• **DATA FOR THE TASK**
· · · ·
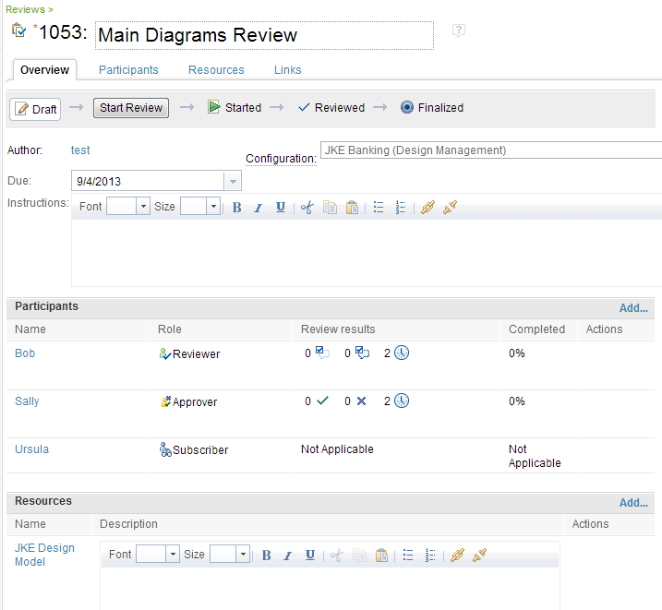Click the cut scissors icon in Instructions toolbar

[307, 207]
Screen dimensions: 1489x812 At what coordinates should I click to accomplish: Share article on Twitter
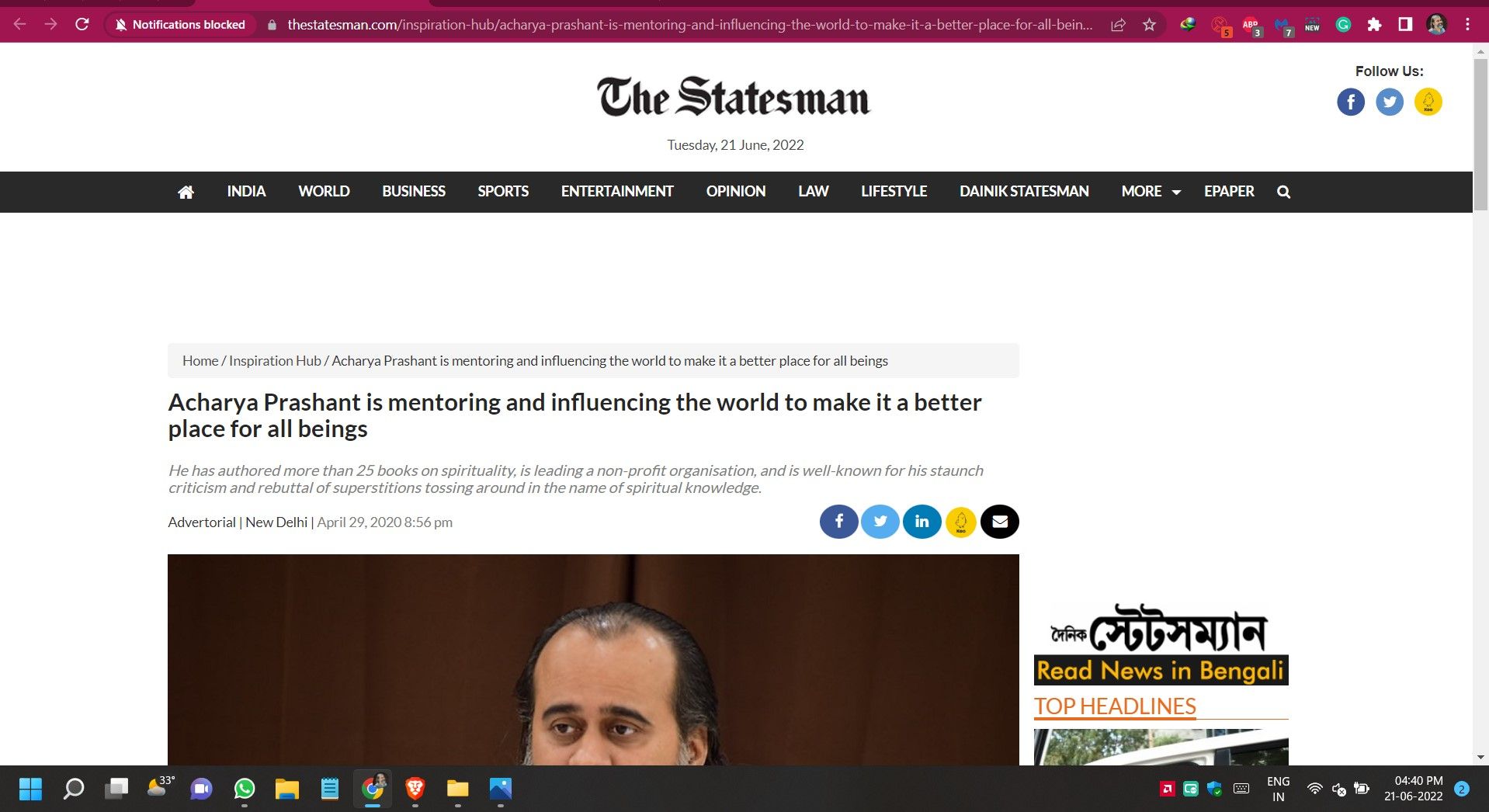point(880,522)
· · · ·
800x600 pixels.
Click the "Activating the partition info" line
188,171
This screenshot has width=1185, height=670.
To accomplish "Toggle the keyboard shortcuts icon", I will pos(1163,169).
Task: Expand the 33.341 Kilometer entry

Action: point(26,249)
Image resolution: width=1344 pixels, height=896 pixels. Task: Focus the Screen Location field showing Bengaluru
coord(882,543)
· · · ·
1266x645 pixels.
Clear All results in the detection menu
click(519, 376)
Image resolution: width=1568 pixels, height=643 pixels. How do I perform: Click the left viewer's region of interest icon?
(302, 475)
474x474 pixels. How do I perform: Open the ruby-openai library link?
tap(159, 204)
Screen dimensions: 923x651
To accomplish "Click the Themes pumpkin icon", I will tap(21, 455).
· · · ·
• **WHAT YOU ARE ASKED TO DO**
Please duplicate the rows starting at the line containing "Click the cut" and ending at the line containing "point(880,522)", both lines included. Leave the pictures out of your copy.

• **COMPLETE RESPONSE**
Click the cut scissors icon in Instructions toolbar

[307, 207]
Screen dimensions: 1489x812 At what coordinates should I click to accomplish: Share article on Twitter
point(880,522)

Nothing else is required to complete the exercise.